Qual o papel dos pais na eficácia da aprendizagem? Importantíssimo! A criança fica apenas 4, 5 horas na escola. O restante do dia ela fica em casa. Daí a responsabilidade dos pais em poder trabalhar conjuntamente com o professor para o desenvolvimento de seu filho. Tenho notado que os alunos com desenvolvimento pedagógico são os que têm pais, irmãos, avós mais engajados neste sentido, são aqueles que se preocupam e que procuram participar mais da vida escolar de seus filhos trazendo soluções e não somente reclamações. Criança que se sente amada e respeitada pela família e professor, tem menores chances de se desviar na escola e na vida.

O Dia do Professor será comemorado na próxima quarta-feira.

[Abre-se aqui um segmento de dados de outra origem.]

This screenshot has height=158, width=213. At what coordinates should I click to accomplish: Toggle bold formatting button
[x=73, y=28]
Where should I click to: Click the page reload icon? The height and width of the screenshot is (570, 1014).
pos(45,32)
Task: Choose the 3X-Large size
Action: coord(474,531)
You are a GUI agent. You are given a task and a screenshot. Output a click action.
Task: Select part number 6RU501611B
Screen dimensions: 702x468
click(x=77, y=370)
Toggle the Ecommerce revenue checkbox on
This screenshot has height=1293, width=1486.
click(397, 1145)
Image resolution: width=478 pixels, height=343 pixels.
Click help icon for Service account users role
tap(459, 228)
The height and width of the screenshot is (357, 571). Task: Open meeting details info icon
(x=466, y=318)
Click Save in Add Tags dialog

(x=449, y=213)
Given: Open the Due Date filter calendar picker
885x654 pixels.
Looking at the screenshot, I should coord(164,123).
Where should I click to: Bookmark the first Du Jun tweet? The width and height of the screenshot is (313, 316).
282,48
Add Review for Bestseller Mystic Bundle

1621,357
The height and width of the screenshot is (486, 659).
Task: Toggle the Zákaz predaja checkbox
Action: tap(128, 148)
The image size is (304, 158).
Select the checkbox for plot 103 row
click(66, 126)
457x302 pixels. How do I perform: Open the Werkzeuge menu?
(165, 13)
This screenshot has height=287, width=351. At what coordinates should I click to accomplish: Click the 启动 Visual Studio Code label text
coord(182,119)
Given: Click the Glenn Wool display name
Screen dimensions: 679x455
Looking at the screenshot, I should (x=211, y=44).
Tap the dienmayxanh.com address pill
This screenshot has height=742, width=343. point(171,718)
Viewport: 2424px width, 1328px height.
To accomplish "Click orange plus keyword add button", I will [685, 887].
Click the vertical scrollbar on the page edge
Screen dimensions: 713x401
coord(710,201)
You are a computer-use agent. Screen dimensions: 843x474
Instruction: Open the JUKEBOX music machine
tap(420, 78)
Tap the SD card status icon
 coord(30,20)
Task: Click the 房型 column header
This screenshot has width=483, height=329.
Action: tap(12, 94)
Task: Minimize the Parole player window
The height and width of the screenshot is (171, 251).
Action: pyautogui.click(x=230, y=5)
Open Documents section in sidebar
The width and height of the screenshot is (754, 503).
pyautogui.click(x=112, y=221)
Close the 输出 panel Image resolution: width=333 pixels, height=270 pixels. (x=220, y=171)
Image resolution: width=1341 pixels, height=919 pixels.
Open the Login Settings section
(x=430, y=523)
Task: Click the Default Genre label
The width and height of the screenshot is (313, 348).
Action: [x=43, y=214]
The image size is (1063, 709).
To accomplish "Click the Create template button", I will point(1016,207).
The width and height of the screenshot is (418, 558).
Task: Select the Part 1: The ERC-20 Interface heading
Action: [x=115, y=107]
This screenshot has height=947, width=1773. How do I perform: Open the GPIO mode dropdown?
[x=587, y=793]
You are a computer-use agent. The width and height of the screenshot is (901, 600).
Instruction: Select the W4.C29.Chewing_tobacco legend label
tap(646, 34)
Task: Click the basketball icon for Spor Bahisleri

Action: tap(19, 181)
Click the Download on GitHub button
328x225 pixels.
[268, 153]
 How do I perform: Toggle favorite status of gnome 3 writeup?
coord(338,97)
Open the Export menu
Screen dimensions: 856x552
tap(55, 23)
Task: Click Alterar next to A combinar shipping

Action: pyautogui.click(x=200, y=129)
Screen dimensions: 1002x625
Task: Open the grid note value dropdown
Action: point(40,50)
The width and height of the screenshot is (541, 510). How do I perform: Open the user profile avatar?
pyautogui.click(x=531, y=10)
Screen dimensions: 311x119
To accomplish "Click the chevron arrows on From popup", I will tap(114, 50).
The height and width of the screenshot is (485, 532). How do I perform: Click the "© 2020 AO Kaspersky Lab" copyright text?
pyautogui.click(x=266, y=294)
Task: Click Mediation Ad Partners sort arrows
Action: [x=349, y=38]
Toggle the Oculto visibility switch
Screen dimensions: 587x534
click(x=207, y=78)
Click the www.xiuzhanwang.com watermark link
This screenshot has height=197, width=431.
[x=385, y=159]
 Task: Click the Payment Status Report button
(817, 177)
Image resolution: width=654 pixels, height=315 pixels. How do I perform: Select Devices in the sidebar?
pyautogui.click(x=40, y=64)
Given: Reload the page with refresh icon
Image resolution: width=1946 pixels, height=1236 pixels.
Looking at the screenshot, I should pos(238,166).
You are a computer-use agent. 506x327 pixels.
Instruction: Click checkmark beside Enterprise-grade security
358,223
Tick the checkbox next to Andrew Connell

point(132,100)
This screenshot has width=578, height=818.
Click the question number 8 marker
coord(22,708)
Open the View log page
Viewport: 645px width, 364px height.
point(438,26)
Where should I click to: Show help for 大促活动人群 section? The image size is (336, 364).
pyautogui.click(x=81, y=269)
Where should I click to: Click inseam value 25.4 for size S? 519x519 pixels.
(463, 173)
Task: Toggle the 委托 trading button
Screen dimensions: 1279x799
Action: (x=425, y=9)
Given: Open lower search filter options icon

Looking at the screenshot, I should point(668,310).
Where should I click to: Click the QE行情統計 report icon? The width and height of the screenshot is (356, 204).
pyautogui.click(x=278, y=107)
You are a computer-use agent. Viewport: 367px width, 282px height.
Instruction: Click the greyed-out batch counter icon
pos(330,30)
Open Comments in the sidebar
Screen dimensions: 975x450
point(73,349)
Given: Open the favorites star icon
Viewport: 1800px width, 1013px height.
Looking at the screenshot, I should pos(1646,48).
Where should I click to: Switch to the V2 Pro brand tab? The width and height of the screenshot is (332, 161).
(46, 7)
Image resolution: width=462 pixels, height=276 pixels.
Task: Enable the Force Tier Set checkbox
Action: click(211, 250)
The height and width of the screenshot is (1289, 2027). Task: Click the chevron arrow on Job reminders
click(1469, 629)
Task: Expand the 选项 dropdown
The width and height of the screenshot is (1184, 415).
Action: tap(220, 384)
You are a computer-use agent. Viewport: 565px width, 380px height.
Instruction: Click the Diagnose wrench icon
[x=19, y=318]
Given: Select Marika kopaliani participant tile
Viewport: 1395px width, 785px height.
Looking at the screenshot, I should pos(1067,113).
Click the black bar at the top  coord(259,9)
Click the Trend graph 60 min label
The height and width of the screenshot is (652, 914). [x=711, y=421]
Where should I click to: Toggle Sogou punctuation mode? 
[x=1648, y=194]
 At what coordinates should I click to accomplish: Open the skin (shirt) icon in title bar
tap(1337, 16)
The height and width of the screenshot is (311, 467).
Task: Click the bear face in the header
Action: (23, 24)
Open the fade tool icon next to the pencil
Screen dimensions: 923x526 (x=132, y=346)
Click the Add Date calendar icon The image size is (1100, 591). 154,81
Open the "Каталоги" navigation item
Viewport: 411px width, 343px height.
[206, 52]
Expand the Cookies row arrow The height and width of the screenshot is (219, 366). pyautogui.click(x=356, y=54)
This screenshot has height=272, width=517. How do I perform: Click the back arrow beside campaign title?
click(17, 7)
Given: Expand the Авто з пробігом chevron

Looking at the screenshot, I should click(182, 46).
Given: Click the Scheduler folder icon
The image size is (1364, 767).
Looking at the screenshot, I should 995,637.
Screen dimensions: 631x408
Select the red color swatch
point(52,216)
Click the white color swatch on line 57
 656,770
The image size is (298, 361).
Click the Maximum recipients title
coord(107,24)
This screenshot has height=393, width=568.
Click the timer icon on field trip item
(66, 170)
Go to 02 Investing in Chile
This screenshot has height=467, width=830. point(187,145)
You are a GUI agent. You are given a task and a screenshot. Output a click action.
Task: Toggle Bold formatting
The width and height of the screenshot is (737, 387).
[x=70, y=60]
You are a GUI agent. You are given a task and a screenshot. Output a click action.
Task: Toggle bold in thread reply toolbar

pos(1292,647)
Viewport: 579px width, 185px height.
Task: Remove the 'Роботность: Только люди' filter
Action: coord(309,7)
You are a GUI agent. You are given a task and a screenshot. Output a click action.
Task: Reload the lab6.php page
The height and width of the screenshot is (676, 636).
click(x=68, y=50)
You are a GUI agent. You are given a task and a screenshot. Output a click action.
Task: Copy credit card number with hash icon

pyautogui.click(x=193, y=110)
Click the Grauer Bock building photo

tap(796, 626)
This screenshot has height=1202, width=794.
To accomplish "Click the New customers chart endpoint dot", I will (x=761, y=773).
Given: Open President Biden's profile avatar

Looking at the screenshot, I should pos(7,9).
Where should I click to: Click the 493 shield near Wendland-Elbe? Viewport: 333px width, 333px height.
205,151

Há o que comemorar? Será uma comemoração tímida muito aquém do que poderíamos estar efetivamente comemorando, mas ressalto que apesar de todos os percalços da profissão minha escola “Ninico”, escola da periferia, foi a instituição de ensino que alcançou o maior IDEB do município de Artur Nogueira, demonstrando a capacidade de nossa equipe da qual faço parte o que me faz acreditar que há boas escolas públicas e que estamos no caminho certo mesmo que longe de nossas necessidades.